From the Rehearsal Room
***Spoiler Alerts for ASC’s Henry V both in content and staging choices***
In rehearsal today at the American Shakespeare Center, the actors began discussing how they ought to treat Bardolph’s execution in Henry V. This is a great shift in the play, in which the audience sees Henry V decidedly moving from friend of the people to king of the country through means of violence and betrayal, sacrificing loyalty for greatness. Do they put a bag over Bardolph’s head and walk him offstage? Do they have two grisly, dangling legs? What would be serious without being grotesque? What would be suggestive without being distracting? Their answer was deceptively simple: they would play a game. On the periaktoi – the tall, three-sided set-piece onstage, on all sides chalkboard material – one of the actors, an impervious lord, would begin the scene by drawing out the game of hangman and solicit letters from the audience. The correct answer to the game and the body drawn at the gallows are both Bardolph. This is dark comedy, perhaps, but comedy nonetheless. Every actor in the room laughed, both at the fun of the game and the joy in their arrival at it. And that, I realized, was what the rehearsal process had been for all of Henry V: take it seriously, understand it, and then communicate it through a game.

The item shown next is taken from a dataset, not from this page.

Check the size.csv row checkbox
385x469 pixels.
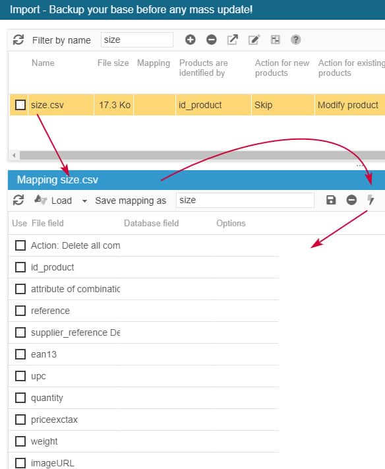20,105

When sitting in the room at Henry V rehearsals, I’ve noticed that the operative word of every rehearsal, both as a noun and a verb, is play. Perhaps because this is their Actor’s Renaissance Series, in which the actors do “as they like it” without a director, but perhaps because there is something about putting on a play that prompts you to make a game of it. In the staging of Henry V, which happens scene by scene, actor by actor, without any one elected leader overseeing it, the cast has introduced and staged many games. One is Bardolph’s unfortunate game of hangman, another is the Dauphin beating the Constable and Orleans at dice (much to their chagrin), another is Pistol’s half-drunken game of hide-and-seek with a French soldier, and so one. The text and their delivery of it brings to life a Wittgensteinian language game (for more about language, check out my other Henry V piece). One gets the sense as well that the war is all a game of strategy, lives, and land. They not only play games – they also play bits, play jokes, play act, play music – I never cease to be amazed at how many instruments they can, well, play. There are many versions of Henry V that take the show very seriously, whether in an ironic or in a celebratory way. It is a history play, after all, with a plot and tone less determined than tragedy, comedy, or even romance. In this production, the company lets this ambiguity skew comedic. The seriousness does not disappear, but neither does it scold us. It – or rather, they – make us laugh.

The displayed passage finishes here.